Does the age of technology, social media and comparison websites signal the end of the line for insurance brokers? Have Covid and social distancing put paid to the relationship, as consumers and businesses increasingly rely on online services and have come to expect near-instant delivery?
If the answer to these questions was “Yes”, this would be a disappointingly short article. In fact, the challenges raised by these factors are opportunities for insurance brokers to embrace new technologies and discover new markets. Entrepreneurship and the gig economy are bringing new entrants to the market for insurance cover. Many people have little or no experience of insurance, beyond arranging car, home or travel insurance.
Comparison sites have improved competition in many areas and are ideal for homogeneous products such as gas & electricity, where it is literally the same stuff in your pipes and sockets. However, there’s a danger that more complex products, such as insurance, can become “commoditised” and that consumers will buy on price rather than cover.
What insurance brokers offer is a different commodity – peace of mind. This is especially the case for small & medium-sized enterprises (SMEs), where insurance can be seen as a tedious-but-necessary distraction from the daily cut-and-thrust of meeting customer demand. “Insurance” is probably tacked-on to somebody’s job description, as an afterthought. Another boom area, partly driven by lockdowns and partly by the ready availability of smart technology, is start-ups and the so-called gig economy. These businesses may have only a vague idea of what insurance cover they need and no idea of what to look for in terms of cover features. If only there was someone who could advise them … !
Traditionally, insurance brokers acted as go-betweens, advising clients on cover requirements and policy selection from a range of insurers. Their remuneration was by commission from the insurers whose products they sold. Also traditionally, insurance brokers tended to operate business hours – Monday to Friday, 9.00 ‘til 5.00, and a Saturday morning if you were lucky.
Both of these features began to attract criticism. There was often evidence that products had been recommended because of attractive commission rates, rather than suitability for the client’s needs. The office hours model was also falling out of step with the increasing flexibility of consumers’ lives. Declaration of commissions solved one problem, but, like squeezing a balloon, another problem popped out somewhere else – the feeling that insurance broking was “money for old rope”. Brokers collected their commission even in years where their only task was a straight renewal. Websites and technology such as chatbots and AI helped with accessibility, to a limited extent.
Then along came another new kid on the block – usage based insurance (UBI) for some classes of cover. Lockdown didn’t cause UBI, but it definitely boosted its profile, as drivers realised they were still paying full whack premiums whilst enduring very restricted use of their cars. Many insurers volunteered flat discounts to policyholders and others asked for mileage data to calculate refunds.

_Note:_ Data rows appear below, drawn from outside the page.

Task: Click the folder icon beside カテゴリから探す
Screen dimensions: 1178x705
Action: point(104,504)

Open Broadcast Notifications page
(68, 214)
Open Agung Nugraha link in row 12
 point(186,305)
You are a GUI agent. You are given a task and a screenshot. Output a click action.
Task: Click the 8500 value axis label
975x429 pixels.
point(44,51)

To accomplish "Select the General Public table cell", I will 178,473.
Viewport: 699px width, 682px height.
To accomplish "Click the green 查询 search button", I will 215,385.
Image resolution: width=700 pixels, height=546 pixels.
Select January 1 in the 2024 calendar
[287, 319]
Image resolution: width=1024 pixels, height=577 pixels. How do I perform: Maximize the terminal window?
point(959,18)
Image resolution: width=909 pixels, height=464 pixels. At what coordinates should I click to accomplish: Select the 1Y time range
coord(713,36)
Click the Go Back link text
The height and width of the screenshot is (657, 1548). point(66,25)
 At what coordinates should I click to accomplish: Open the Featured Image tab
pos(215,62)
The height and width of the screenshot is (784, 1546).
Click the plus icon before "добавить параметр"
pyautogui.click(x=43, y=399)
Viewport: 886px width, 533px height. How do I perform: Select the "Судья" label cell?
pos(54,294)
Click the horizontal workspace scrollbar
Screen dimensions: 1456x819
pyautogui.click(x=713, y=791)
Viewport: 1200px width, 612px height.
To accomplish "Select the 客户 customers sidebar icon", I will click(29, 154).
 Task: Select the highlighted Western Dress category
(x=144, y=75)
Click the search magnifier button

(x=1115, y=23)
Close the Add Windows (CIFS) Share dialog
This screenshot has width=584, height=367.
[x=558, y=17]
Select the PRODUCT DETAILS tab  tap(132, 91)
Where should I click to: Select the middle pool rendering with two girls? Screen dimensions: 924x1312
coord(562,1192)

Hubb have brought the UBI model to broking – Honest Usage Based Broking. Consumers already familiar with menu-based servicing of their (underused?) cars can now access menu-based insurance broking. Clients pay only for the services they need, and enjoy round the clock access to their insurance policies and data. Transparency is one of the keystones of the Hubb philosophy.
As we ease out of lockdown, insurers are warning that temporary extensions of cover and relaxations of policy conditions will be ending. It’s important for policyholders to ensure that their activities and “new normal” routines comply with their policy terms & conditions. Side hustles may need to be declared or possibly insured separately. Businesses that were previously part-time need to be aware of the risks they run as their operations grow. Similarly, hobbies that have blossomed during lockdown may need specific insurances. New entrpreneurs need affordable specialist advice and help to arrange insurance protection for their expanding businesses.
Once the relief & euphoria of re-opening subsides, more established enterprises should also review their operations for any new risks arising from revised premises layouts or changed operating procedures. Have staffing levels increased or decreased? What are the implications for employers liability and public liability covers? Is there increased reliance on self-employed delivery drivers or other staff? What impact would there be on the business if they returned to their normal jobs and were suddenly unavailable? Has lockdown revealed any weaknesses in supply chains that should be protected with business interruption cover?
Bob Dylan long ago warned us that “the times they are a-changing”, but fortunately, “the answer, my friend, is NOT blowing in the wind”. The answer lies in planning, preparation and sound advice followed by implementation. It’s never too soon to schedule a chat with your insurance broker, and if you don’t yet have an insurance broker, it’s never too soon to get one.
So, traditional insurance broking isn’t broken, but it’s been knocked-about a bit and might be reeling from some body blows. However, the need for insurance and insurance advice is as strong as it ever was. In fact, the growth of new services and new protection products to meet their needs may herald a boom. A new breed of insurance brokers is emerging to meet the challenges facing entrepreneurs and SMEs and to turn those challenges into opportunities. Hubb is in the vanguard of the advance to disrupt outmoded insurance broking models.